Usage

from metacrawler.fields import Field
from metacrawler.crawlers import Crawler
from metacrawler.handlers import Handler


class GithubRepoCrawler(Crawler):

    name = Field(xpath='//strong[@itemprop="name"]/a/text()')
    author_url = Field(xpath='//a[@rel="author"]/@href')
    description = Field(xpath='//span[@itemprop="about"]/text()')


class CustomHandler(Handler):

    repo = GithubRepoCrawler()

    def get_argparser(self):
        argparser = super().get_argparser()
        argparser.add_argument('url')
        return argparser

    def get_repo(self):
        self.repo.url = self.cli['url']
        return self.repo

if __name__ == '__main__':
    handler = CustomHandler()
    data = handler.start()
    print(data)

# Run: python file.py https://github.com/pyvim/metacrawler
# Output:
#
#{'repo': {'name': 'metacrawler', 'author_url': '/pyvim', 'description': ' A lightweight Python crawling framework.'}}

metacrawler.handlers.Handler(self)

Initialization class attributes

  • settings (optional): metacrawler.settings.Settings instance. Project settings. If not passed, used empty instance.

  • authentication (optional): metacrawler.authentication.Authentication instance. Using for authentication on website.

  • any crawler instance (optional): metacrawler.crawlers.Crawler instance.

Public attributes

  • session: requests.Session instance. Using for make requests.

  • argparser: argparse.ArgumentParser instance. Using for parse CLI.

  • data: dict. Contains data after crawling.

  • cli: property. Contains CLI arguments.

  • authentication: metacrawler.authentication.Authentication instance.
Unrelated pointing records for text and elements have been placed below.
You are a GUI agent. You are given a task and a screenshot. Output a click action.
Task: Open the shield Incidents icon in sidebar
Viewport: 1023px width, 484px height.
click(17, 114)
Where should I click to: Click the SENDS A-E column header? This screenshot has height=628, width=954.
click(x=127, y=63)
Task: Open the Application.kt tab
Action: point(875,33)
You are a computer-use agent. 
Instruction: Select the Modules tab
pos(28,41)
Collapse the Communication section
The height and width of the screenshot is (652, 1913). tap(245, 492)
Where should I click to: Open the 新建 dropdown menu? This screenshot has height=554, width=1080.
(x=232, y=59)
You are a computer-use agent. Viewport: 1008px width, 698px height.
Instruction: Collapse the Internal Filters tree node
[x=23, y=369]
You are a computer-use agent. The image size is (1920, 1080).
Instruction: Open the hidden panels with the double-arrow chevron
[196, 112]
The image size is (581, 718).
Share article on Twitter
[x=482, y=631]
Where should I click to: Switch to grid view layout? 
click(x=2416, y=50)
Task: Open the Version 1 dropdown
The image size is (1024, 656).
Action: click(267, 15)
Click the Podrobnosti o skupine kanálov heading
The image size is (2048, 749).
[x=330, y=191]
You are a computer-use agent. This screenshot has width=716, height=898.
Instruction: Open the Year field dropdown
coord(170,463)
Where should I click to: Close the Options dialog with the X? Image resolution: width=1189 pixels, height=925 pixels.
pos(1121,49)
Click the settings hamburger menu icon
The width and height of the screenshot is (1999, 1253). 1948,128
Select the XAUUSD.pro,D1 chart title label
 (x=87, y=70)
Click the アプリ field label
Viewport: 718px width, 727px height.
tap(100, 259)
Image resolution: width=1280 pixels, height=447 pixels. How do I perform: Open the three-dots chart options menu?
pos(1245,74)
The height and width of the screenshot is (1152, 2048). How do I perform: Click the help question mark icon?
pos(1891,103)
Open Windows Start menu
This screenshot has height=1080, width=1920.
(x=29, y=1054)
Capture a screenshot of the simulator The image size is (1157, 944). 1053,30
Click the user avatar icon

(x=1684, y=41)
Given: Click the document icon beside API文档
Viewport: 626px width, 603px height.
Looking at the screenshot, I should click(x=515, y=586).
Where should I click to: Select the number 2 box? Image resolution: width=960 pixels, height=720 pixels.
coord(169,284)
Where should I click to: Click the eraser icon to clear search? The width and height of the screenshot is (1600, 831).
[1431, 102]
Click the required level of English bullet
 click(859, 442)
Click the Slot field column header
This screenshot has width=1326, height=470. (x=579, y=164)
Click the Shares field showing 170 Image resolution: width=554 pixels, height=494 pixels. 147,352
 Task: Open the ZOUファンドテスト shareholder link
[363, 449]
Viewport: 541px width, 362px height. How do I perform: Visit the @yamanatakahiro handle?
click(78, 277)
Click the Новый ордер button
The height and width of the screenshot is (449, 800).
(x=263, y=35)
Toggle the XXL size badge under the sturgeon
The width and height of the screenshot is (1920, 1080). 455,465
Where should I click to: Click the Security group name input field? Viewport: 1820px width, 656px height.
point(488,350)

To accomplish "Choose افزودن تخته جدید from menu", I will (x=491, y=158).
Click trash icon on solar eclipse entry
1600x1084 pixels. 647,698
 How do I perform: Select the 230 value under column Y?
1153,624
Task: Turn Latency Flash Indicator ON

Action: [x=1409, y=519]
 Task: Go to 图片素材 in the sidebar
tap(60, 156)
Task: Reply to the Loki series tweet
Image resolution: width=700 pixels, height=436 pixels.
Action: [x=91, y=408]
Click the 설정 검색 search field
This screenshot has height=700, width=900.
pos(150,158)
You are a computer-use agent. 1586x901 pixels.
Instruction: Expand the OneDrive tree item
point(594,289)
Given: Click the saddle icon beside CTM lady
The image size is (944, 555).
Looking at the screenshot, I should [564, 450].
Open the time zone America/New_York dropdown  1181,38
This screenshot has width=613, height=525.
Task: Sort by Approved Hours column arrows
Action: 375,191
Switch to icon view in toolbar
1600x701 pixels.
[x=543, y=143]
Using for authentication on website.

Public methods

  • before(self) Call before start crawling. May use for any actions (dynamic set values and other).
  • start(self) Start crawling.
  • output(self, compact=False, data=None): Write JSON result in file.
  • compact: bool: Use indent in output JSON.
  • data: JSON serializable data.
  • get_ATTRIBUTE_NAME(self): Set attribute ATTRIBUTE_NAME (any attribute name) by returned value at initialization.

Public methods

  • before(self) Call before start crawling. May use for any actions (dynamic set values and other).

  • clean(self, value) Call after finish crawling. May use for any actions with raw data. Must return result.

  • value: raw data.

  • start(self) Start crawling.

  • output(self, compact=False, data=None): Write JSON result in file.
  • compact: bool: Use indent in output JSON.
  • data: JSON serializable data.

  • get_ATTRIBUTE_NAME(self): Set attribute ATTRIBUTE_NAME (any attribute name) by returned value at initialization.